### YOUR OBJECTIVE
Drop every image and restate the entries below word for word.

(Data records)
Start of Block

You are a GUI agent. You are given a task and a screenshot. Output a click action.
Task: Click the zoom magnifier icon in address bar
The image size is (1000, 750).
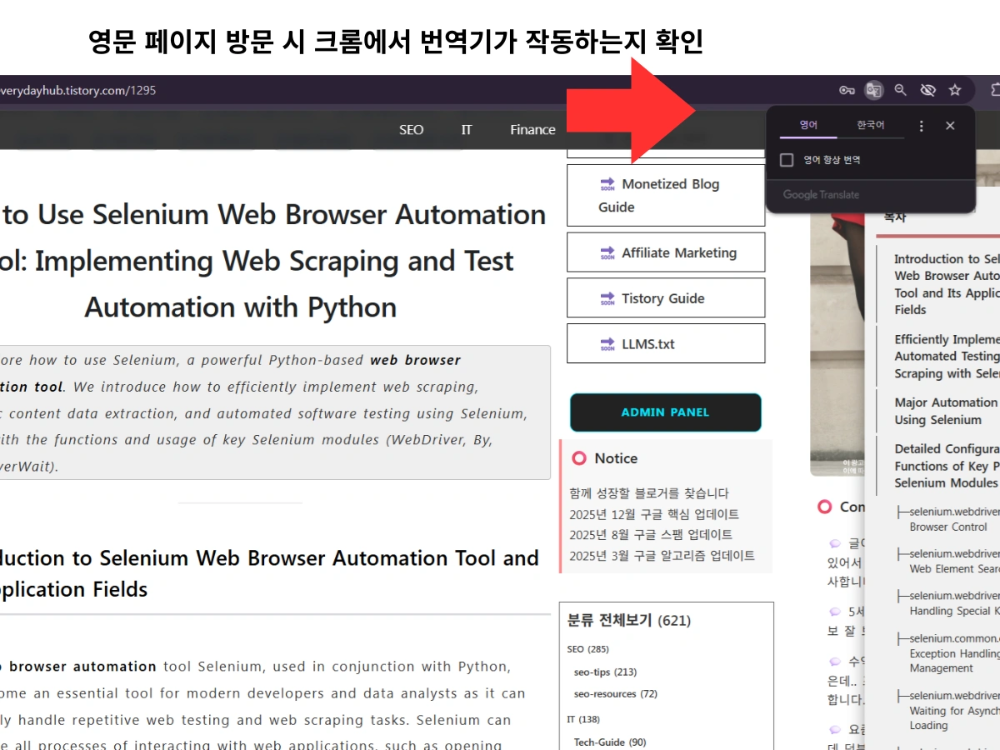[x=900, y=90]
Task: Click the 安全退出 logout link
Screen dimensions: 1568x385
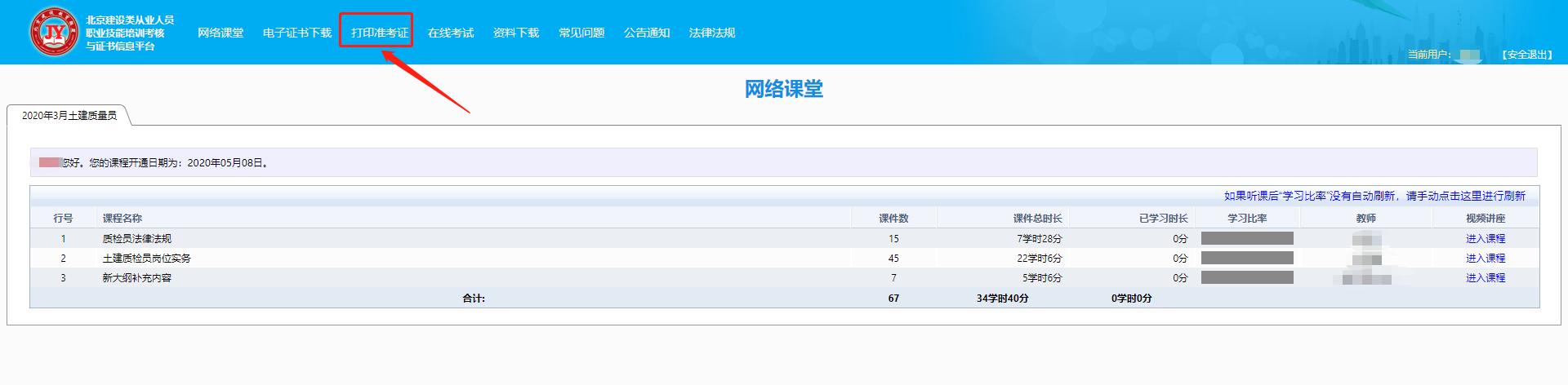Action: click(x=1527, y=55)
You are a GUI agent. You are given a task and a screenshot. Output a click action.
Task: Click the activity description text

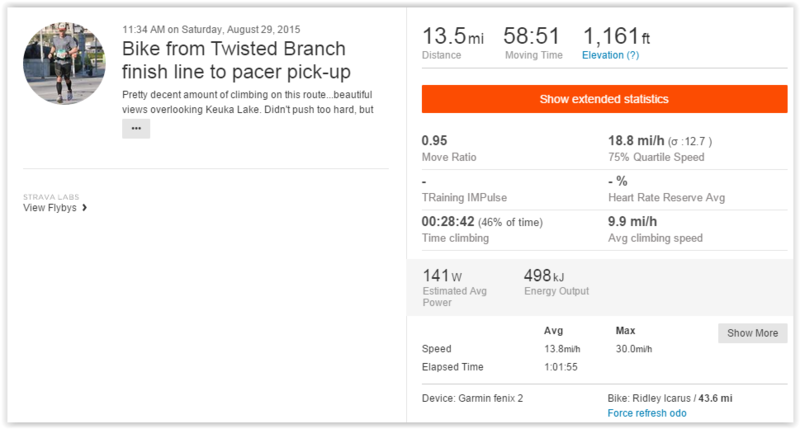pyautogui.click(x=247, y=101)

End of Block

### EXERCISE SOLUTION
You are a GUI agent. You are given a task and a screenshot. Output a click action.
Task: Click the zoom magnifier icon in address bar
The image size is (1000, 750).
[x=900, y=90]
Task: Click the 安全退出 logout link
Screen dimensions: 1568x385
Action: click(x=1527, y=55)
You are a GUI agent. You are given a task and a screenshot. Output a click action.
Task: Click the activity description text

pyautogui.click(x=247, y=101)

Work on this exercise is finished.